● Consigne: Reproduisez à l'identique le passage de la décision sur requête du Tribunal qui commence par « [3] Dans une » et se termine par « statut de parent. ».

COMMISSION CANADIENNE DES DROITS DE LA PERSONNE

La Commission

- et -

COMPAGNIE DES CHEMINS DE FER NATIONAUX DU CANADA

L'intimée

ET:

CINDY RiCHARDS

La plaignante

- et -

COMMISSION CANADIENNE DES DROITS DE LA PERSONNE

La Commission

- et -

COMPAGNIE DES CHEMINS DE FER NATIONAUX DU CANADA

L'intimée

DÉCISION SUR REQUÊTE

2009 TCDP 33
2009/10/23

MEMBRE INSTRUCTEUR : Michel Doucet

[1] Le 9 octobre 2009, le Tribunal canadien des droits de la personne (le TCDP) a donné la directive suivante :

[traduction]

Si l'intimée souhaite soulever des questions sur les coûts dans le cadre de ses arguments relatifs à la contrainte excessive dans l'affaire K. Whyte et C. Richards c. Compagnie des chemins de fer nationaux du Canada, elle fournira toutes les précisions pertinentes au TCDP, à la Commission canadienne des droits de la personne (la CCDP) et à l'avocate des plaignantes au plus tard le 13 octobre 2009.

[2] Le 14 octobre 2009, le TCDP a reçu une lettre de l'avocat de la Compagnie des chemins de fer nationaux du Canada (le CN) visant à clarifier l'exposé des précisions modifié de sa cliente. Cette lettre était ainsi rédigée :

[traduction]

Le CN démontrera que le refus des plaignantes de se réinstaller lui a fait subir une contrainte excessive, en ce qu'il a nui à sa capacité de pallier la pénurie d'employés du personnel roulant à laquelle il faisait face à Vancouver en 2005 et en 2006. Le CN s'appuiera donc sur des documents prouvant la gravité de cette pénurie, montrant notamment l'importance des retards accusés par les trains en partance de la gare du CN à Vancouver. Le genre de travail qui était nécessaire aurait pu être accompli par les plaignantes si celles-ci s'étaient rendues à Vancouver afin de remédier à la pénurie. Ces retards ont à leur tour engendré des coûts que, en partie, le CN n'aurait pas eu à supporter si les plaignantes étaient allées à Vancouver.

[3] Dans une lettre datée du 16 octobre 2009, l'avocate de la CCDP a déclaré s'opposer à cette prétendue clarification du CN. Elle a fait valoir que cette clarification était un nouvel argument portant sur la question de droit relative à la contrainte excessive, argument que l'intimée n'avait pas présenté dans son exposé des précisions. Renvoyant à l'exposé des précisons modifié de l'intimée, l'avocate de la CCDP a souligné que la seule référence qui y était faite à la contrainte excessive était formulée en ces termes :

[traduction]

Le fait d'accorder à la plaignante la réparation qu'elle demande représenterait une contrainte excessive pour la Compagnie, car cela reviendrait à accorder de facto à tous les employés qui sont parents l'équivalent d'une ancienneté accrue dans le cadre de la convention collective, laquelle ancienneté ne se justifierait que par le statut de parent.

(Paragraphes 77 et 79 de l'exposé des précisions modifié du CN dans les affaires Whyte et Richards, respectivement)

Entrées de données
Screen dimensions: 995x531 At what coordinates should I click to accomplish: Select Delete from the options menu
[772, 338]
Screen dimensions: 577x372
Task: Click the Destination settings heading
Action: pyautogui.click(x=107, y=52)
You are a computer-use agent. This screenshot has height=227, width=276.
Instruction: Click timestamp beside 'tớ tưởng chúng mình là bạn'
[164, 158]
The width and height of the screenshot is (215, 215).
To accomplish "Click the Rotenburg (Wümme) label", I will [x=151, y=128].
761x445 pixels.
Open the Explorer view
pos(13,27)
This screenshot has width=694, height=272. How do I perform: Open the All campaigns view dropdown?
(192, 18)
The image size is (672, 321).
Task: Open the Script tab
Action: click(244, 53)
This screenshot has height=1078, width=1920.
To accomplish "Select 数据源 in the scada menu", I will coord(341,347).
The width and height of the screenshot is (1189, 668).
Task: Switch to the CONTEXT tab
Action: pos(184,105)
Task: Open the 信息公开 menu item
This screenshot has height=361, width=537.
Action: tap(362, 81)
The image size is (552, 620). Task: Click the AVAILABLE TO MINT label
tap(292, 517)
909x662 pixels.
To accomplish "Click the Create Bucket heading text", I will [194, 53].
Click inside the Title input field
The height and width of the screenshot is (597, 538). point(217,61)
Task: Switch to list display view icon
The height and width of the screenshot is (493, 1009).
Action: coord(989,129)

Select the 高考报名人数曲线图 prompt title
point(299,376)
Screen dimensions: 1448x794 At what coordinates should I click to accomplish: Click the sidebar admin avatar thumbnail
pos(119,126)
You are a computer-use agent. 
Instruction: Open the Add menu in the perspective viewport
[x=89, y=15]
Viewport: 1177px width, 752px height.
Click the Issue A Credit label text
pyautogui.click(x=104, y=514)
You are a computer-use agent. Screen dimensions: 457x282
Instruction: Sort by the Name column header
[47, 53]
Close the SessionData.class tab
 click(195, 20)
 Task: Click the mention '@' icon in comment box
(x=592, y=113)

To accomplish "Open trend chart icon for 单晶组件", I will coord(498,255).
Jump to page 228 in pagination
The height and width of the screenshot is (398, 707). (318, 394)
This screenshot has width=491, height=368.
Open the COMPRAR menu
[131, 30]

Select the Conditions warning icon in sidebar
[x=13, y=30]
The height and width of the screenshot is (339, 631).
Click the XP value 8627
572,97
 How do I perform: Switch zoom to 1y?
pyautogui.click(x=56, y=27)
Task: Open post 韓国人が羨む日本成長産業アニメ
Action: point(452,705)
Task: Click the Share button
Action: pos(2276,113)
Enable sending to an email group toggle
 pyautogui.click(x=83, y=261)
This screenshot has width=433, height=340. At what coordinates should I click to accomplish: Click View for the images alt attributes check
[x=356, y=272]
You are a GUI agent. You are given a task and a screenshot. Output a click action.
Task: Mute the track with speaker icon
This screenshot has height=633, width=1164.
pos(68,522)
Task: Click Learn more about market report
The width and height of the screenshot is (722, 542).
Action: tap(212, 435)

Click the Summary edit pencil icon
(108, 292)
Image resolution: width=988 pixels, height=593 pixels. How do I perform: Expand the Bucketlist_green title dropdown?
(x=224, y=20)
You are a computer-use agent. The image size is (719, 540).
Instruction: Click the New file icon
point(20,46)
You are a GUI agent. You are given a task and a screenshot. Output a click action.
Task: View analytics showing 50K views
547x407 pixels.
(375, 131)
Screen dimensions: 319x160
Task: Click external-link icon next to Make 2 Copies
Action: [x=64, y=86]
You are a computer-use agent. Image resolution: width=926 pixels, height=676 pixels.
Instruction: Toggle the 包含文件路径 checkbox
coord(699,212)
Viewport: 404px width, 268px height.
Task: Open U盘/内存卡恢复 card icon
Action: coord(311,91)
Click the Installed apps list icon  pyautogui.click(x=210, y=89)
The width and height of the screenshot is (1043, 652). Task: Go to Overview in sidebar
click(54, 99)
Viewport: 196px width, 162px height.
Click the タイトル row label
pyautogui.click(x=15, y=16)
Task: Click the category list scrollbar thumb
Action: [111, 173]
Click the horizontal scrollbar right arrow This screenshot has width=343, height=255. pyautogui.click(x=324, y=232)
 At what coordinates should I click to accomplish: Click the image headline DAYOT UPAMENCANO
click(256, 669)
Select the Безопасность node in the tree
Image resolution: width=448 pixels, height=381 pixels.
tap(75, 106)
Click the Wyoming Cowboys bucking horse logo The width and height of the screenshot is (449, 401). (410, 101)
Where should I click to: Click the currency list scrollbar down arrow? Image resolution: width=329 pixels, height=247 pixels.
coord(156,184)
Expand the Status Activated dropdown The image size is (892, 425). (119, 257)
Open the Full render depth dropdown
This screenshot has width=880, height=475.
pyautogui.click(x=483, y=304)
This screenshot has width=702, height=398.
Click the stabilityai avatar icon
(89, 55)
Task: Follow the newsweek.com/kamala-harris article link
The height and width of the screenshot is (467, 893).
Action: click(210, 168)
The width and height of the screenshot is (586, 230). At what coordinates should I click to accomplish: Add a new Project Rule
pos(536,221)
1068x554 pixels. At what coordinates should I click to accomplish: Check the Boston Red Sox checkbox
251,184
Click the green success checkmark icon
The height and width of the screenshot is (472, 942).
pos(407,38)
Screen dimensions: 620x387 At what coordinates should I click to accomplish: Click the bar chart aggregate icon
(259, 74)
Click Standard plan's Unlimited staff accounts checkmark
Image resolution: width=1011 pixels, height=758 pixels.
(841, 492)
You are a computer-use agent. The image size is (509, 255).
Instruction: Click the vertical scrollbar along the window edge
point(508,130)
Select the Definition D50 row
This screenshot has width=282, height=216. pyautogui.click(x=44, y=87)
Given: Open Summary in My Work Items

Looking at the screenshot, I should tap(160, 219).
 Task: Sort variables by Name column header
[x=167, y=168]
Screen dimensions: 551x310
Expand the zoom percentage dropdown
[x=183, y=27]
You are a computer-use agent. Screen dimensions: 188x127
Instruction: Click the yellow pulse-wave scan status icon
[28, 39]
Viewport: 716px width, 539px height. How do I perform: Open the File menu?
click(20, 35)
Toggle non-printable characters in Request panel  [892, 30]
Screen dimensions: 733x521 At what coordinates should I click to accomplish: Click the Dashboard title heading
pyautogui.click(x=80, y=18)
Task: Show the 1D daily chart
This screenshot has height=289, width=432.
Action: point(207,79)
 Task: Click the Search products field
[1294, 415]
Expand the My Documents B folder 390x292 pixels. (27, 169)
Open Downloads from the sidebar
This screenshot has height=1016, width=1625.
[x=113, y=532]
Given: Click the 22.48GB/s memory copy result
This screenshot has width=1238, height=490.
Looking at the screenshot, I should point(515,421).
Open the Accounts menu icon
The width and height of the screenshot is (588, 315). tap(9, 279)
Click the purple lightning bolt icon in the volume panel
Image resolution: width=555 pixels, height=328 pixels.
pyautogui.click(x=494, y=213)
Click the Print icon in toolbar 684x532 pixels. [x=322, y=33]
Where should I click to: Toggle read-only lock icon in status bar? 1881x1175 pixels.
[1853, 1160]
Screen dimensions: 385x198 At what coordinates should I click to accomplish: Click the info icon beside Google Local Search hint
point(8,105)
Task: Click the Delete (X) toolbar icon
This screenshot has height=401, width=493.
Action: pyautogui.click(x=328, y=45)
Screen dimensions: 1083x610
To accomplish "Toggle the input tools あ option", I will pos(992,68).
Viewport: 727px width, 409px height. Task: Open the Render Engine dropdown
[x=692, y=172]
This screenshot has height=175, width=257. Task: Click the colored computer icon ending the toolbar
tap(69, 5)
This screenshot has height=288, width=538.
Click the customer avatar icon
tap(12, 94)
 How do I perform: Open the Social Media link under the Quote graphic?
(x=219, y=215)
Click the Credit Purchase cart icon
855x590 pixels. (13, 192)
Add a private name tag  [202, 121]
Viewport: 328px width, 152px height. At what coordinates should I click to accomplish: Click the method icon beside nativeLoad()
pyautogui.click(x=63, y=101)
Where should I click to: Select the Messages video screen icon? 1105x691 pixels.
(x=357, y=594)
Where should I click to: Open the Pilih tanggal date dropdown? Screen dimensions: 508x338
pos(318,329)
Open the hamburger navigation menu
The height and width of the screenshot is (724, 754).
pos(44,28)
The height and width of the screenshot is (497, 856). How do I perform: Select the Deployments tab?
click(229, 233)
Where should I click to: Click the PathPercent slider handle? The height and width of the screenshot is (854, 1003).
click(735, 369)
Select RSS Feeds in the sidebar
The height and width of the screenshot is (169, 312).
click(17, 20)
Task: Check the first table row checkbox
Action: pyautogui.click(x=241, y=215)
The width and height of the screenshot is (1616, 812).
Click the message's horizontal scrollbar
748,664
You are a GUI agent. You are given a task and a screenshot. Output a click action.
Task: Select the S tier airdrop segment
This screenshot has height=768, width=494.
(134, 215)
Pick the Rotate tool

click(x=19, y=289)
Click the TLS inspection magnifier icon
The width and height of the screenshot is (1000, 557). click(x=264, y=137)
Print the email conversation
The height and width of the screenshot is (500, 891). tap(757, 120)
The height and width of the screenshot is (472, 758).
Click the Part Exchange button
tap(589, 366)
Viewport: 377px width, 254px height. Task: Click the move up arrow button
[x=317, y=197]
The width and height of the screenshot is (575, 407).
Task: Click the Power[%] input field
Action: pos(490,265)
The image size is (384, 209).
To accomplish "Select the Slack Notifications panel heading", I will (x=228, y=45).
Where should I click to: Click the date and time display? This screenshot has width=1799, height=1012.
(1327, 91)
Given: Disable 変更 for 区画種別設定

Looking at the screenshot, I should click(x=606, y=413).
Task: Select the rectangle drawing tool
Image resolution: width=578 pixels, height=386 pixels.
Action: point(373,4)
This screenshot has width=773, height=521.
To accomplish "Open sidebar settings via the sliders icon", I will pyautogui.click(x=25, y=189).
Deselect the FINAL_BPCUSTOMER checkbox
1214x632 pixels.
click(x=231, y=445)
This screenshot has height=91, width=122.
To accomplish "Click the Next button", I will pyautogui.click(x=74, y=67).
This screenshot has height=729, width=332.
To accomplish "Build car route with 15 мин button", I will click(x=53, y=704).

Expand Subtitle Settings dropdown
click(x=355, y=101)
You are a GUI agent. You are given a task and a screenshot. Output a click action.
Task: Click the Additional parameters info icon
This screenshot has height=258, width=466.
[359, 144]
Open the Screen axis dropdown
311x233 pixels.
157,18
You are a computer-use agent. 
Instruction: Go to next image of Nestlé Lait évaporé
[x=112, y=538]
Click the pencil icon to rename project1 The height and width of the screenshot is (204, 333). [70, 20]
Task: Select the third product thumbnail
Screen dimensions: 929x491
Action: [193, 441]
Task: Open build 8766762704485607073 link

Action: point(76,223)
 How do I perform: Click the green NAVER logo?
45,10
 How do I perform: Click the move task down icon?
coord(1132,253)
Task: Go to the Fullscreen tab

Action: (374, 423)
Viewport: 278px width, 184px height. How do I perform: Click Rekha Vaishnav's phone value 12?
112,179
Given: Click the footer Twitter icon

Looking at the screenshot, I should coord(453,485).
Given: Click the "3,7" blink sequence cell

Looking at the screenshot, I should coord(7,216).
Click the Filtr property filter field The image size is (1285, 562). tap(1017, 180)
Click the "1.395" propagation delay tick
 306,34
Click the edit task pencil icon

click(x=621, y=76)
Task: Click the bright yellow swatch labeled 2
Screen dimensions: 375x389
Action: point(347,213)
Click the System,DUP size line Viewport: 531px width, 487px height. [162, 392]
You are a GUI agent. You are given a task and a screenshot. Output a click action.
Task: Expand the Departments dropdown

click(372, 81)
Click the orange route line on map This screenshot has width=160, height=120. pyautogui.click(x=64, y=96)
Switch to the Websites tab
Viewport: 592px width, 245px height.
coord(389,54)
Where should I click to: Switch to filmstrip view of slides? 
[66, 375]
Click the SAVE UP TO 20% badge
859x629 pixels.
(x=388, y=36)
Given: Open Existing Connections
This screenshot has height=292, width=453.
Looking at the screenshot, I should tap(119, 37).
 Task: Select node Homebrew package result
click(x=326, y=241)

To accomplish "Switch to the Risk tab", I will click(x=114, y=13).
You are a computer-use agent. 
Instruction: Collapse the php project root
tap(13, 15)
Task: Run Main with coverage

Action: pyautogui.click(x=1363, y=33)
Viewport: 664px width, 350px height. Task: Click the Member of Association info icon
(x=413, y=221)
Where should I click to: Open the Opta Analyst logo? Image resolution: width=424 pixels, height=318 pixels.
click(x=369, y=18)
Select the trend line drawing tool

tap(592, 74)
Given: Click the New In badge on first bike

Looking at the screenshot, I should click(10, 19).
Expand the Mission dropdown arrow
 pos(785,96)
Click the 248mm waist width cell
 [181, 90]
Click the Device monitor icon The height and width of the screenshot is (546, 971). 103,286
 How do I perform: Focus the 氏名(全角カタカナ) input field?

● Réponse:
[3] Dans une lettre datée du 16 octobre 2009, l'avocate de la CCDP a déclaré s'opposer à cette prétendue clarification du CN. Elle a fait valoir que cette clarification était un nouvel argument portant sur la question de droit relative à la contrainte excessive, argument que l'intimée n'avait pas présenté dans son exposé des précisions. Renvoyant à l'exposé des précisons modifié de l'intimée, l'avocate de la CCDP a souligné que la seule référence qui y était faite à la contrainte excessive était formulée en ces termes :

[traduction]

Le fait d'accorder à la plaignante la réparation qu'elle demande représenterait une contrainte excessive pour la Compagnie, car cela reviendrait à accorder de facto à tous les employés qui sont parents l'équivalent d'une ancienneté accrue dans le cadre de la convention collective, laquelle ancienneté ne se justifierait que par le statut de parent.